====== Text extract ======

ConverSeg-Net: Conversational Segmentation

• The paper introduces ConverSeg-Net, a novel single-pass architecture that fuses strong class-agnostic segmentation priors with grounded language understanding to generate precise binary masks.
• It employs a frozen vision encoder alongside a Qwen-based language encoder with LoRA fine-tuning, effectively integrating visual and textual features via sparse and dense adapters.
• The design demonstrates robust performance on both literal and abstract segmentation tasks, with mixed training strategies and ablation studies highlighting the critical role of cross-modal fusion.

ConverSeg-Net is a single-pass, conversational image-to-mask architecture designed for Conversational Image Segmentation (CIS), a task that grounds abstract, intent-driven concepts expressed in natural language into spatially accurate binary masks. Developed in the context of the ConverSeg benchmark—which spans entities, spatial relations, affordances, functions, safety, and physical reasoning—ConverSeg-Net fuses strong, class-agnostic segmentation priors with grounded language understanding to directly address both concrete and high-level, functional queries (Sahoo et al., 13 Feb 2026).

====== Dataset ======

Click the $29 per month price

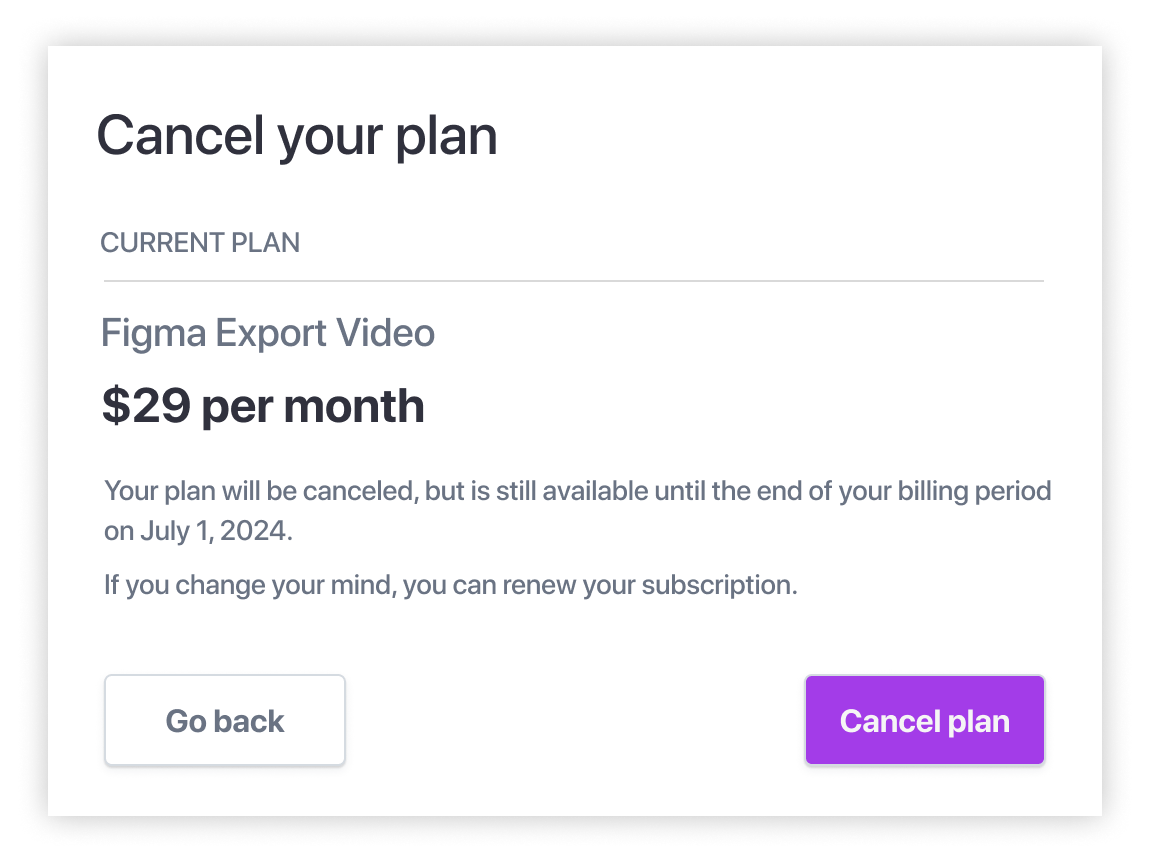263,406
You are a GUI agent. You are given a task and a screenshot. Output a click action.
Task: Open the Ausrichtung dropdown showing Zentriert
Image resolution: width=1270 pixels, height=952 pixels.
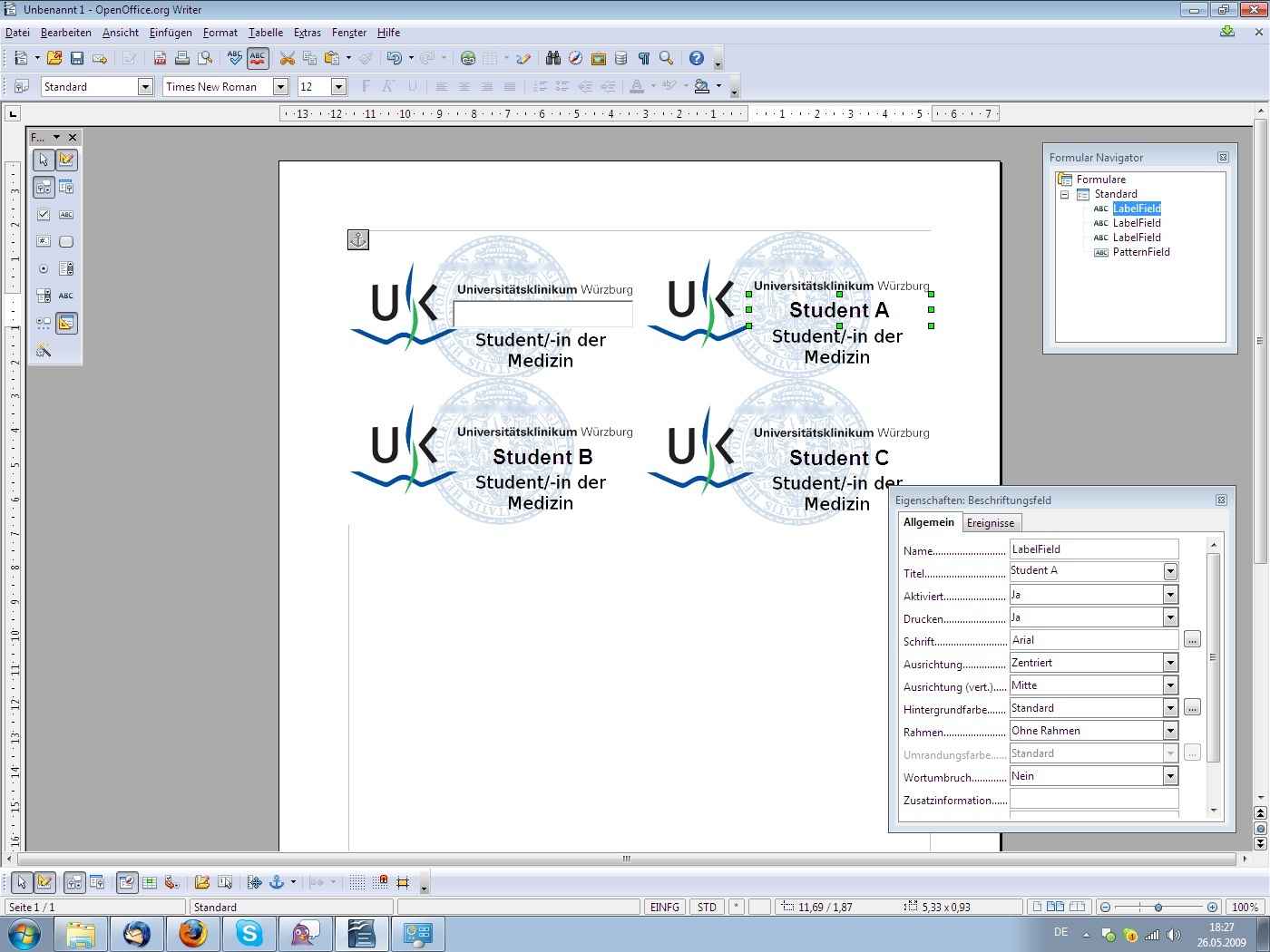tap(1170, 663)
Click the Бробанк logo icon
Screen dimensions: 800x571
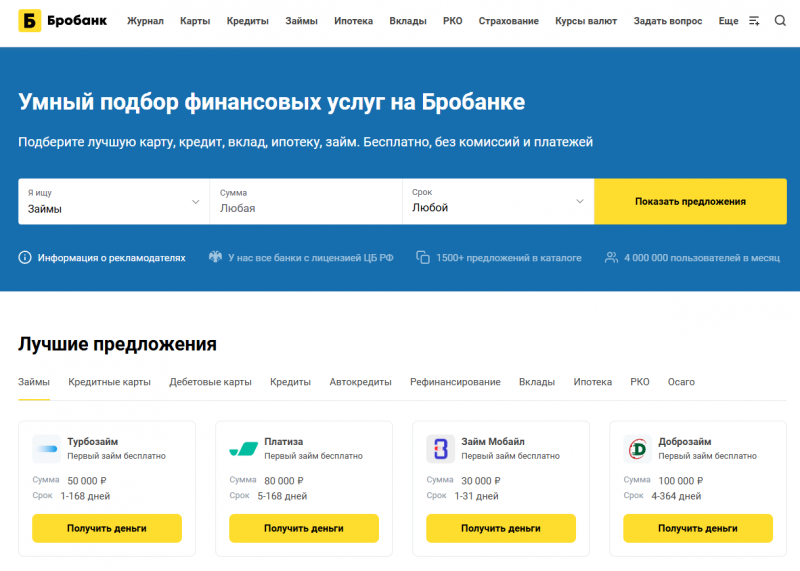click(x=29, y=21)
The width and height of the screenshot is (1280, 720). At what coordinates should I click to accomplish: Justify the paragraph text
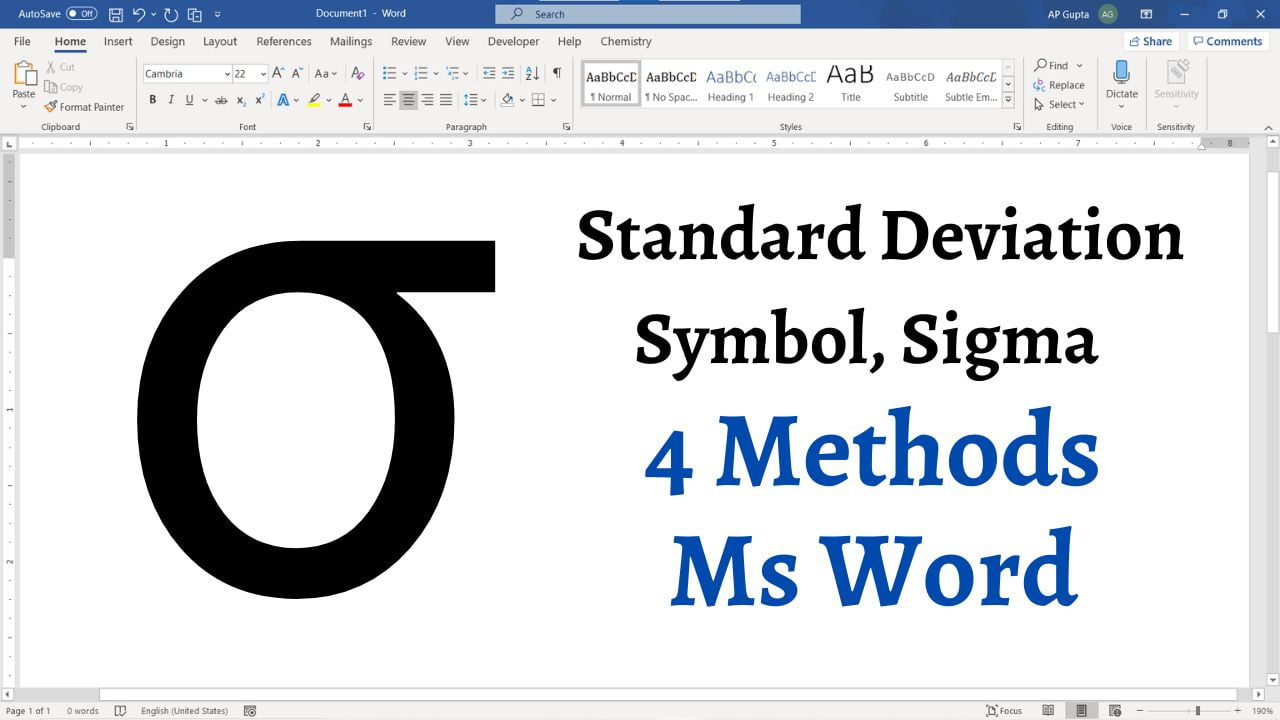tap(446, 100)
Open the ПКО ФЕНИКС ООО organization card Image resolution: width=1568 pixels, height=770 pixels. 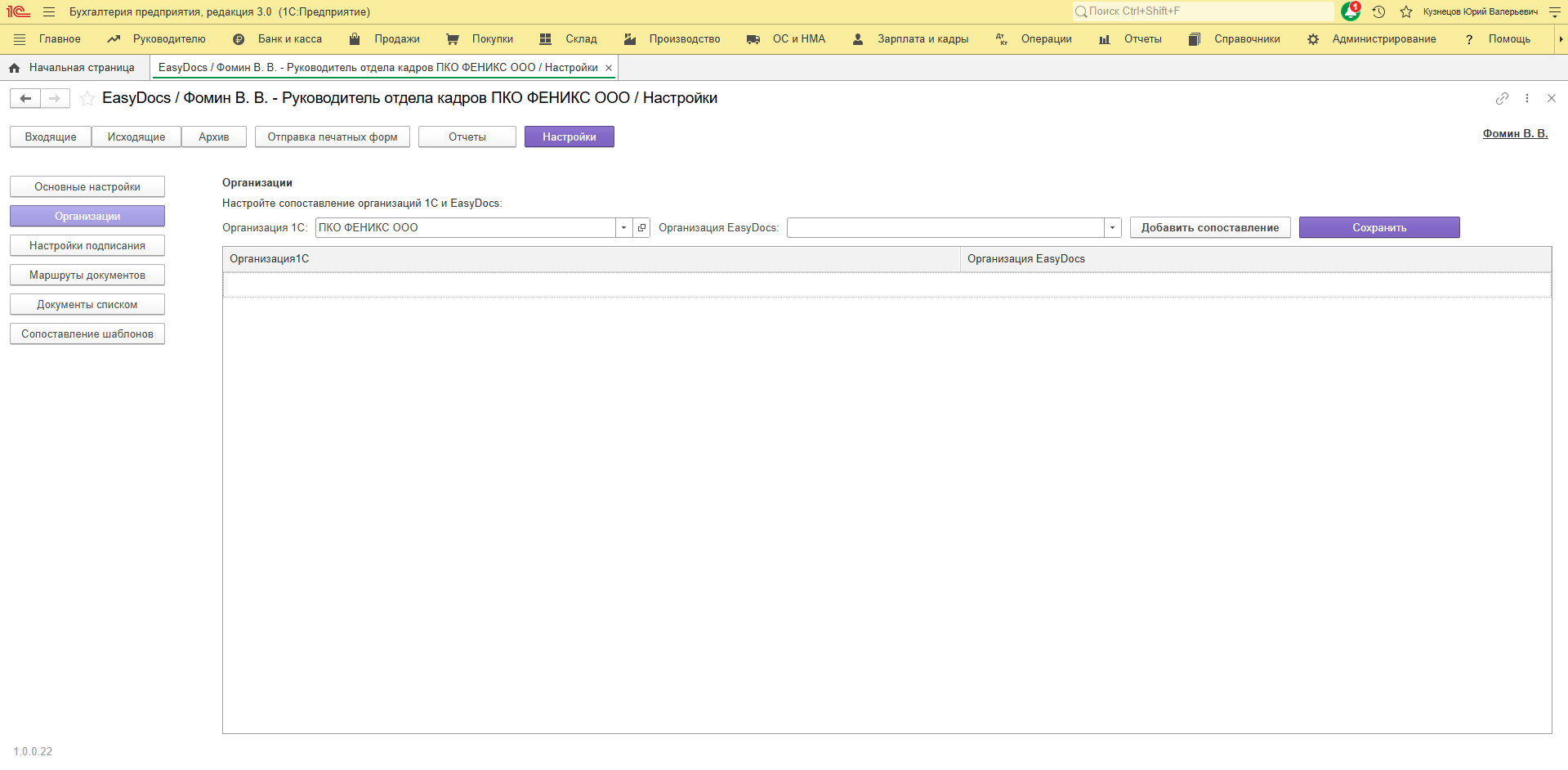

======

→ **Required task**
Please answer these questions from the ConverSeg-Net text, numbering each answer to match:
1. Which encoder runs alongside the Qwen-based language encoder?
2. What areas does the ConverSeg benchmark span?
3. What did the ablation studies highlight?
The data plays no part in the work here.

→ **Solution to this problem**
1. A frozen vision encoder.
2. Entities, spatial relations, affordances, functions, safety, and physical reasoning.
3. The critical role of cross-modal fusion.